[THE PROBLEM]
Reproduce the complete set of records, exactly as they appear.

##### EXERCISE MATERIALS #####

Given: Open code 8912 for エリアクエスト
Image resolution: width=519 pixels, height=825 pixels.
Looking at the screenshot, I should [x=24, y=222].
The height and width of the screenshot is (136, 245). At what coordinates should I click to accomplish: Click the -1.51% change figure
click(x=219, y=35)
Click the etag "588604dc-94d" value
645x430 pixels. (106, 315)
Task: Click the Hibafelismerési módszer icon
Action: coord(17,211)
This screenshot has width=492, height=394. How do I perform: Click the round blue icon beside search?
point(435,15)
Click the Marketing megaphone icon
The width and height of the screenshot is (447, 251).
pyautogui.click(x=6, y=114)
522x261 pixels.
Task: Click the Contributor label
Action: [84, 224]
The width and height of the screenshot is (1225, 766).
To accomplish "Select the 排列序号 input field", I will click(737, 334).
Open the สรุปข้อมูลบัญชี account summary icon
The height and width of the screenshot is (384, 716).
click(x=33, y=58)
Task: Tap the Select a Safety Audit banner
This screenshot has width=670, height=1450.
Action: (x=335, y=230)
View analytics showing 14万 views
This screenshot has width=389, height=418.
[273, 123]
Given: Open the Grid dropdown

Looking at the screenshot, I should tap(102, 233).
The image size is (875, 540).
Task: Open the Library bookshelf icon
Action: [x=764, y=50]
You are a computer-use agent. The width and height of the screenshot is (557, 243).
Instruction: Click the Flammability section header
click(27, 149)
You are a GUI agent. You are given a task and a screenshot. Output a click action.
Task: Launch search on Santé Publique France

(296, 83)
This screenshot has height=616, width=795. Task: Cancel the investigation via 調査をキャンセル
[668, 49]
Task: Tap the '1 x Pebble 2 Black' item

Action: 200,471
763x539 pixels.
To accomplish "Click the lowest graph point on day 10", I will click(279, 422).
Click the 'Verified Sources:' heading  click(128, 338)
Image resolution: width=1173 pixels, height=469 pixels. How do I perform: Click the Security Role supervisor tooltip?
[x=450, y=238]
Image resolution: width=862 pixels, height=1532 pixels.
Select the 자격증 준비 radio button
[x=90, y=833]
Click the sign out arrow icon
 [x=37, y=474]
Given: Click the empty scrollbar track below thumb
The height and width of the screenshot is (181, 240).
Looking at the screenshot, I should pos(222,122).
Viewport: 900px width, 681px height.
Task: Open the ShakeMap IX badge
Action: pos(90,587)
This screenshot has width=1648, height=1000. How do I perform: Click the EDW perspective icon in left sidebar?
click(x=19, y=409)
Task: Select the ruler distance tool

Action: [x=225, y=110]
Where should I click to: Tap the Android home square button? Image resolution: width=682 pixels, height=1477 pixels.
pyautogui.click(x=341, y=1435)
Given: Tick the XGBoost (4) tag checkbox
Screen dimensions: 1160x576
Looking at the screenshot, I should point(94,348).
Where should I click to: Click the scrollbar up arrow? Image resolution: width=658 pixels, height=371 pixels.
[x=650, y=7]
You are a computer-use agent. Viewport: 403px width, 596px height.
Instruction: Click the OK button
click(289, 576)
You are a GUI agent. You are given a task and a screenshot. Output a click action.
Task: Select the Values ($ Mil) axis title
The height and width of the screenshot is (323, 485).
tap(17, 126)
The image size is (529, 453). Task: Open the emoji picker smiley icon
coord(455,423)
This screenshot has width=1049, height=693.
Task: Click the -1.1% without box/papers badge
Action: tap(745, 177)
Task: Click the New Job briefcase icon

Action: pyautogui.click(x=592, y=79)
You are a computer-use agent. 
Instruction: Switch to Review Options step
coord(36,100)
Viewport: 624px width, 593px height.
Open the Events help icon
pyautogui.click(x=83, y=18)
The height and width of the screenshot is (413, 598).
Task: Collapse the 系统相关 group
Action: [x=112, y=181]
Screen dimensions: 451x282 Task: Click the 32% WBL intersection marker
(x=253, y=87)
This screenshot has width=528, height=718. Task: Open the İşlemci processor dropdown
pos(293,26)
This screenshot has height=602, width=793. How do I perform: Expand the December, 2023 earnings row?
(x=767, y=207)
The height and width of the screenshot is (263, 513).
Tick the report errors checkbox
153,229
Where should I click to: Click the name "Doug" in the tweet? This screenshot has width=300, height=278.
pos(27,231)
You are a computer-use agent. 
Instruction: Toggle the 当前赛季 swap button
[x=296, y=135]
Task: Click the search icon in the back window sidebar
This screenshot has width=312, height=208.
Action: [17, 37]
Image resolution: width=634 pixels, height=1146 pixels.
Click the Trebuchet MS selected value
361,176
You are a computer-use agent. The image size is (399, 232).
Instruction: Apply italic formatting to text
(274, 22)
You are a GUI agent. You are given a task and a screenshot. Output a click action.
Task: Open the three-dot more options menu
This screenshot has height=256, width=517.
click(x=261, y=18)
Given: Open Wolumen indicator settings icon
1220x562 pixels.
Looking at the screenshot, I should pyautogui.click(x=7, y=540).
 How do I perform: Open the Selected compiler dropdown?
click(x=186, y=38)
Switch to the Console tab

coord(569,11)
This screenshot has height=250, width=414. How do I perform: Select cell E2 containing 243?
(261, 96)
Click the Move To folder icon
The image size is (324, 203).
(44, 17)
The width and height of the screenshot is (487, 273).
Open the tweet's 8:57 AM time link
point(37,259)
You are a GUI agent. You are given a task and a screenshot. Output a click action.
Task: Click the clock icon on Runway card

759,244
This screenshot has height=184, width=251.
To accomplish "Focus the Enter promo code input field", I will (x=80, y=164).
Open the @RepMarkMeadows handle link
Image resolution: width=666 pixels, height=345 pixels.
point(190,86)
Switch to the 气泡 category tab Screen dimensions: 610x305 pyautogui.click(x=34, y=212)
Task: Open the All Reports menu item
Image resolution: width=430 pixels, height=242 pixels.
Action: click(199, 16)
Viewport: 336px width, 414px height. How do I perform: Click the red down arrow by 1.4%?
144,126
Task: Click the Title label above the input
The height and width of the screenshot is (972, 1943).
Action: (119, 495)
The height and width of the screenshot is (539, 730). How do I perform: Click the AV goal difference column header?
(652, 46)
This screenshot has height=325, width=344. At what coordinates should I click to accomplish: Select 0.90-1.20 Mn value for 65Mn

#####

[TASK OUTPUT]
Given: Open code 8912 for エリアクエスト
Image resolution: width=519 pixels, height=825 pixels.
Looking at the screenshot, I should [x=24, y=222].
The height and width of the screenshot is (136, 245). At what coordinates should I click to accomplish: Click the -1.51% change figure
click(x=219, y=35)
Click the etag "588604dc-94d" value
645x430 pixels. (106, 315)
Task: Click the Hibafelismerési módszer icon
Action: coord(17,211)
This screenshot has width=492, height=394. How do I perform: Click the round blue icon beside search?
point(435,15)
Click the Marketing megaphone icon
The width and height of the screenshot is (447, 251).
pyautogui.click(x=6, y=114)
522x261 pixels.
Task: Click the Contributor label
Action: [84, 224]
The width and height of the screenshot is (1225, 766).
To accomplish "Select the 排列序号 input field", I will click(737, 334).
Open the สรุปข้อมูลบัญชี account summary icon
The height and width of the screenshot is (384, 716).
click(x=33, y=58)
Task: Tap the Select a Safety Audit banner
This screenshot has width=670, height=1450.
Action: (x=335, y=230)
View analytics showing 14万 views
This screenshot has width=389, height=418.
[273, 123]
Given: Open the Grid dropdown

Looking at the screenshot, I should tap(102, 233).
The image size is (875, 540).
Task: Open the Library bookshelf icon
Action: [x=764, y=50]
You are a computer-use agent. The width and height of the screenshot is (557, 243).
Instruction: Click the Flammability section header
click(27, 149)
You are a GUI agent. You are given a task and a screenshot. Output a click action.
Task: Launch search on Santé Publique France

(296, 83)
This screenshot has height=616, width=795. Task: Cancel the investigation via 調査をキャンセル
[668, 49]
Task: Tap the '1 x Pebble 2 Black' item

Action: 200,471
763x539 pixels.
To accomplish "Click the lowest graph point on day 10", I will click(279, 422).
Click the 'Verified Sources:' heading  click(128, 338)
Image resolution: width=1173 pixels, height=469 pixels. How do I perform: Click the Security Role supervisor tooltip?
[x=450, y=238]
Image resolution: width=862 pixels, height=1532 pixels.
Select the 자격증 준비 radio button
[x=90, y=833]
Click the sign out arrow icon
 [x=37, y=474]
Given: Click the empty scrollbar track below thumb
The height and width of the screenshot is (181, 240).
Looking at the screenshot, I should pos(222,122).
Viewport: 900px width, 681px height.
Task: Open the ShakeMap IX badge
Action: pos(90,587)
This screenshot has width=1648, height=1000. How do I perform: Click the EDW perspective icon in left sidebar?
click(x=19, y=409)
Task: Select the ruler distance tool

Action: [x=225, y=110]
Where should I click to: Tap the Android home square button? Image resolution: width=682 pixels, height=1477 pixels.
pyautogui.click(x=341, y=1435)
Given: Tick the XGBoost (4) tag checkbox
Screen dimensions: 1160x576
Looking at the screenshot, I should point(94,348).
Where should I click to: Click the scrollbar up arrow? Image resolution: width=658 pixels, height=371 pixels.
[x=650, y=7]
You are a computer-use agent. Viewport: 403px width, 596px height.
Instruction: Click the OK button
click(289, 576)
You are a GUI agent. You are given a task and a screenshot. Output a click action.
Task: Select the Values ($ Mil) axis title
The height and width of the screenshot is (323, 485).
tap(17, 126)
The image size is (529, 453). Task: Open the emoji picker smiley icon
coord(455,423)
This screenshot has width=1049, height=693.
Task: Click the -1.1% without box/papers badge
Action: tap(745, 177)
Task: Click the New Job briefcase icon

Action: pyautogui.click(x=592, y=79)
You are a computer-use agent. 
Instruction: Switch to Review Options step
coord(36,100)
Viewport: 624px width, 593px height.
Open the Events help icon
pyautogui.click(x=83, y=18)
The height and width of the screenshot is (413, 598).
Task: Collapse the 系统相关 group
Action: [x=112, y=181]
Screen dimensions: 451x282 Task: Click the 32% WBL intersection marker
(x=253, y=87)
This screenshot has width=528, height=718. Task: Open the İşlemci processor dropdown
pos(293,26)
This screenshot has height=602, width=793. How do I perform: Expand the December, 2023 earnings row?
(x=767, y=207)
The height and width of the screenshot is (263, 513).
Tick the report errors checkbox
153,229
Where should I click to: Click the name "Doug" in the tweet? This screenshot has width=300, height=278.
pos(27,231)
You are a computer-use agent. 
Instruction: Toggle the 当前赛季 swap button
[x=296, y=135]
Task: Click the search icon in the back window sidebar
This screenshot has width=312, height=208.
Action: [17, 37]
Image resolution: width=634 pixels, height=1146 pixels.
Click the Trebuchet MS selected value
361,176
You are a computer-use agent. The image size is (399, 232).
Instruction: Apply italic formatting to text
(274, 22)
You are a GUI agent. You are given a task and a screenshot. Output a click action.
Task: Open the three-dot more options menu
This screenshot has height=256, width=517.
click(x=261, y=18)
Given: Open Wolumen indicator settings icon
1220x562 pixels.
Looking at the screenshot, I should pyautogui.click(x=7, y=540).
 How do I perform: Open the Selected compiler dropdown?
click(x=186, y=38)
Switch to the Console tab

coord(569,11)
This screenshot has height=250, width=414. How do I perform: Select cell E2 containing 243?
(261, 96)
Click the Move To folder icon
The image size is (324, 203).
(44, 17)
The width and height of the screenshot is (487, 273).
Open the tweet's 8:57 AM time link
point(37,259)
You are a GUI agent. You are given a task and a screenshot. Output a click action.
Task: Click the clock icon on Runway card

759,244
This screenshot has height=184, width=251.
To accomplish "Focus the Enter promo code input field", I will (x=80, y=164).
Open the @RepMarkMeadows handle link
Image resolution: width=666 pixels, height=345 pixels.
point(190,86)
Switch to the 气泡 category tab Screen dimensions: 610x305 pyautogui.click(x=34, y=212)
Task: Open the All Reports menu item
Image resolution: width=430 pixels, height=242 pixels.
Action: click(199, 16)
Viewport: 336px width, 414px height. How do I perform: Click the red down arrow by 1.4%?
144,126
Task: Click the Title label above the input
The height and width of the screenshot is (972, 1943).
Action: (119, 495)
The height and width of the screenshot is (539, 730). How do I perform: Click the AV goal difference column header?
(652, 46)
This screenshot has height=325, width=344. At what coordinates should I click to accomplish: Select 0.90-1.20 Mn value for 65Mn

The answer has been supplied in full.